PS: [offtopic] Wegen Samstag: Vorgesehener Start Richtung Schmelz ist 13Uhr. Am sichersten wird es sein, kurzfristig nochmal auf der RV Tempo-HP nachzusehen. In der Shoutbox würden Änderungen des Abfahrtstermins vermerkt, falls sich welche ergeben. Je nachdem wie lange ihr beim Cross-Rennen zuschauen wollt, solltet ihr eure Lampen nicht vergessen...


----------



## squirrel (24. Dezember 2006)

Obwohl das eher ein Silvester-Thread ist, an dieser Stelle schonmal frohe Weihnachten an die Community. 
Wenn ihr die guten Vorsätze schon im "alten Jahr" beginnen wollt, könnt ihr mit dem Anti-Weihnachtsspeck-Programm bzw. dem Frühjahrs-Formaufbau-Training schon am 30.12. beginnen... 

Wir sehn uns...


----------



## Digicambiker (28. Dezember 2006)

Hallo zusammen
Ich hoffe ihr habt die Weihnachten alle gut überstanden.
So wie es aussieht, werde ich die 2. Gruppe führen. Habe gestern mal ne Strecke zusammengewürfelt, die bei meinem Mitfahrer gut ankam  .
Es werden 30 Km werden und ca. 500-550 Hm. Wenn die Witterung so bleibt, wird an der Strecke nichts mehr geändert. Wir werden einige Trails mitnehmen, auf jedenfall Streckenteile befahren, die eines Moutainbikes würdig sind  . Freue mich schon auf Samstag und hoffentlich bleibt das Wetter so.

Gruß Domenico


----------



## tiegerbaehr (28. Dezember 2006)

Digicambiker schrieb:


> Hallo zusammen
> Ich hoffe ihr habt die Weihnachten alle gut überstanden.
> So wie es aussieht, werde ich die 2. Gruppe führen. Habe gestern mal ne Strecke zusammengewürfelt, die bei meinem Mitfahrer gut ankam  .
> Es werden 30 Km werden und ca. 500-550 Hm. Wenn die Witterung so bleibt, wird an der Strecke nichts mehr geändert. Wir werden einige Trails mitnehmen, auf jedenfall Streckenteile befahren, die eines Moutainbikes würdig sind  . Freue mich schon auf Samstag und hoffentlich bleibt das Wetter so.
> ...




Hi Domenico - dann freu ich mich doch darauf, mal ganz in aller Ruhe ´hinter Dir herfahren zu dürfen   

Bis am Samstag


----------



## Einheimischer (28. Dezember 2006)

tiegerbaehr schrieb:


> Hi Domenico - dann freu ich mich doch darauf, mal ganz in aller Ruhe ´hinter Dir herfahren zu dürfen
> 
> Bis am Samstag



Ich schliese mich tiegerbaehr an, ist ja dann so wie beim EMC  

Freue mich schon 

Grüße.


----------



## MTB-News.de




----------



## Digicambiker (28. Dezember 2006)

Hi zusammen

@Tiegerbaehr
Ja, das muss ich dann genießen,  *du hinter mir*  .

@Einheimischer
Tiegerbaehr schreibt aber gemütlich  . Wenn du das immer beim EMC machst, weiß ich, was du falsch machst  .

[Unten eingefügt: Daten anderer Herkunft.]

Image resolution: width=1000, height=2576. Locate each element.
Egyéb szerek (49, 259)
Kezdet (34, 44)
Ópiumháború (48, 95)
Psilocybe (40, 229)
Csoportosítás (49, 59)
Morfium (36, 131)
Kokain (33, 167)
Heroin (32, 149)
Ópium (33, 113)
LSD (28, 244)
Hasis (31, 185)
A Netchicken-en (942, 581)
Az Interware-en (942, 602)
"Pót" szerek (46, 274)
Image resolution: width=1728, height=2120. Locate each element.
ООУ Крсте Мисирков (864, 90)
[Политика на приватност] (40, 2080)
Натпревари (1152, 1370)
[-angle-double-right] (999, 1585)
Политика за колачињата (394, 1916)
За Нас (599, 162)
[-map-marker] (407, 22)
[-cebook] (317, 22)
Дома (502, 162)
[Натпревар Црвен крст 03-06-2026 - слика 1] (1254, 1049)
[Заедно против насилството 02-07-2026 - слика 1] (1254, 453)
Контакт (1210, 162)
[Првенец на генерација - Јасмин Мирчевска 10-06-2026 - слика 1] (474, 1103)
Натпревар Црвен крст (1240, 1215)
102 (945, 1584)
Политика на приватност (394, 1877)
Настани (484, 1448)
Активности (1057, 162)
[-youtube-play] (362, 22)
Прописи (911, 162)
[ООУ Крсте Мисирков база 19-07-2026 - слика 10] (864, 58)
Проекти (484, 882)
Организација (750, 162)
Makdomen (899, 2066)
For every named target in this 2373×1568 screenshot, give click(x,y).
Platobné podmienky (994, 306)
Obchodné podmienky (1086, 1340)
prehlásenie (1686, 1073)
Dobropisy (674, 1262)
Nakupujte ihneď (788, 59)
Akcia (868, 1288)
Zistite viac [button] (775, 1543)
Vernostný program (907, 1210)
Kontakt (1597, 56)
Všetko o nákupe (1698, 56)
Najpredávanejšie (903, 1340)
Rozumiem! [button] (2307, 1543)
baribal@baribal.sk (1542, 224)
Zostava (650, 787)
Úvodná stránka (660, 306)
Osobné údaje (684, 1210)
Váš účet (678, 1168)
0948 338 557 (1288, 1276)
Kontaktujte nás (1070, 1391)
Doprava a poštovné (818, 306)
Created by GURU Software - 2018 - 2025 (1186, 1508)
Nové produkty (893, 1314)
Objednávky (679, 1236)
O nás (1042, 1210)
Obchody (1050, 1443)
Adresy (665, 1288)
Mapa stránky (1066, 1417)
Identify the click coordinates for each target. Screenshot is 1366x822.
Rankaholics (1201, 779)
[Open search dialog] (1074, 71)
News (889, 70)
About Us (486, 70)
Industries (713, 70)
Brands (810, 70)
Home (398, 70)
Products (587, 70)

OK, Spaß bei Seite, freu mich schon aus Samstag. Werde dann gemütlich vor euch herrollen.

Gruß Domenico


----------



## leeqwar (28. Dezember 2006)

also ich werde angreifen...


----------



## chris84 (28. Dezember 2006)

ich auch  

ich hab mal vor da eventuell mitm Bike hinzufahren...


----------



## Einheimischer (28. Dezember 2006)

Ich habs gewusst!  

Ich werde auch per Rad anreisen, sind ja immerhin die letzten Punkte fü 06. Aus dem Grund kann ich anschliesend auch nicht bleiben und lecker Getränke konsumieren. Zwei Tage  schafft meine Leber aber sowieso nicht mehr  

Grüße.


----------



## leeqwar (28. Dezember 2006)

bin bezüglich anreise noch unschlüssig. 
vielleicht fahre ich nur mit dem rad hin und lasse mich dann abholen.


----------



## Einheimischer (28. Dezember 2006)

Hab ich auch schon überlegt. Aber erstens findet meine Freundin Hirzweiler nicht und zweitens müsste ich dann ein riesen Rucksack mitschleppen. *sing* Wenn jetzt Sommer wär... 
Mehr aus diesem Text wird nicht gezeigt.